There is no public market for securitization transactions in Israel. This Article (restated below) argues that a too strict risk retention rate requirement, which the Israeli Securities Authority seems to have adopted in its recent incentivization of public securitzation offerings, may unnecessarily limit credit extended to borrowers. The Article is also available in Hebrew, as published in Globes, here.

The Securities Authority recently published a policy paper entitled Developing the Securitization Market: Public Issues of Asset-Backed Bonds. The title reveals it all—Israel does not have a public market for securitized assets, and it needs one. The Authority published the paper to outline the features of a simple securitization transaction, which the Authority says it will process in a normal timeframe. Truly, congratulations to the Authority, but unfortunately, the Authority’s drive for simplicity may actually put the brakes on the development of a public securitization market.

Securitization is a process by which an owner of receivables, such as a bank that make loans, converts the future payments it is to receive into immediate cash.   The conversion is done by way of a sale of a large number of the loans—which are assets to its owner—to a special-purpose entity, the activities of which are limited to purchasing and holding the assets. The special-purpose entity purchases the assets at a discount to their face value they and raises the money for the purchase by issuing securities.

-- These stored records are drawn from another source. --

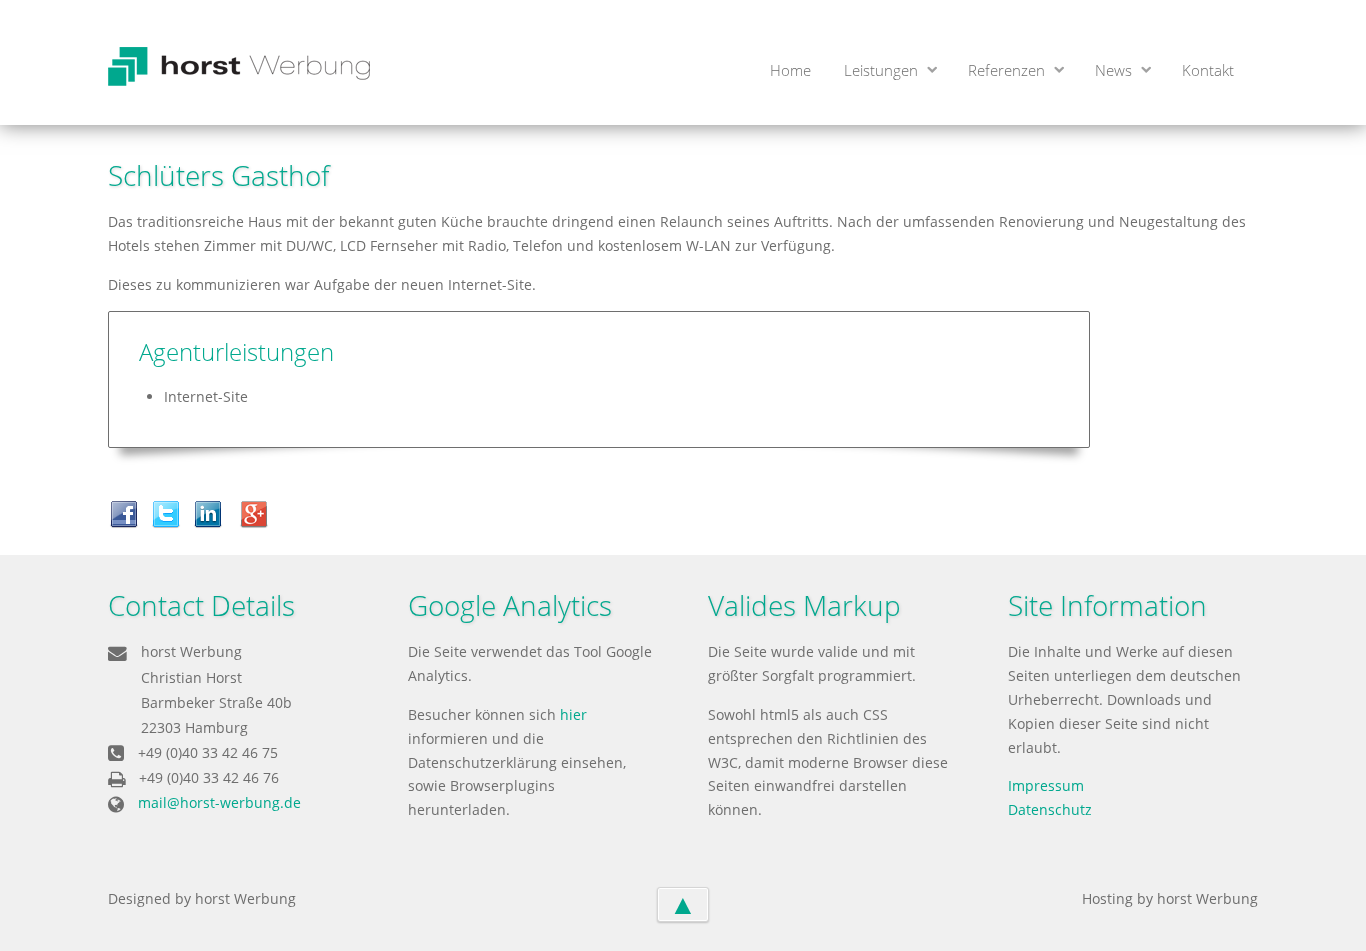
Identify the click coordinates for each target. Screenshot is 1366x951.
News (1113, 70)
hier (573, 714)
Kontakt (1208, 70)
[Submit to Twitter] (171, 512)
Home (790, 70)
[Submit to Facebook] (129, 512)
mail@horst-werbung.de (219, 802)
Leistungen (881, 70)
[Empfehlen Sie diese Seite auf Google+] (259, 512)
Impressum (1046, 785)
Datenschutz (1050, 809)
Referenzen (1006, 70)
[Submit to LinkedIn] (213, 512)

Often, these securities are debt obligations divided into different “tranches”, that is classes of securities correlating to different levels of risk.

The special-purpose entity finances the purchase typically by issuing debt securities. The return on investment in these securities depends on the collection on the debts of the borrowers, as the special-purposes entity has no source of income other than the loans. In this way, the investors acquire exposure, for good or for bad, to a specific portfolio of receivables 

The global financial crisis of 2007-2009 exposed many instances of mispricing in the asset-backed securities markets in the U.S.  Critics blamed the structure of securitization transactions, pointing to informational asymmetries between investors and parties earlier in the securitization chain.  For example, originators can know things about their customers, from transactions other than the ones giving rise to the securitized assets, that they do not share with investors.

In response, the U.S. and Europe, each in its own way, now require securitizers to retain 5% of the risk in the securitized assets.  Risk retention refers to a meaningful participation in the credit risk of the securitized assets, without selling or hedging for a certain period of time.  The idea behind risk retention is to force tighter underwriting standards by securitizers. The rationale for precisely a 5% rate of risk retention, however, is unclear. Nevertheless, the Authority, by referring to a 2015 inter-ministerial committee for the advancement of securitization report, which addressed risk retention, has signaled a doubling of the rate to 10%, for simple securitization treatment. This rate could be too high. 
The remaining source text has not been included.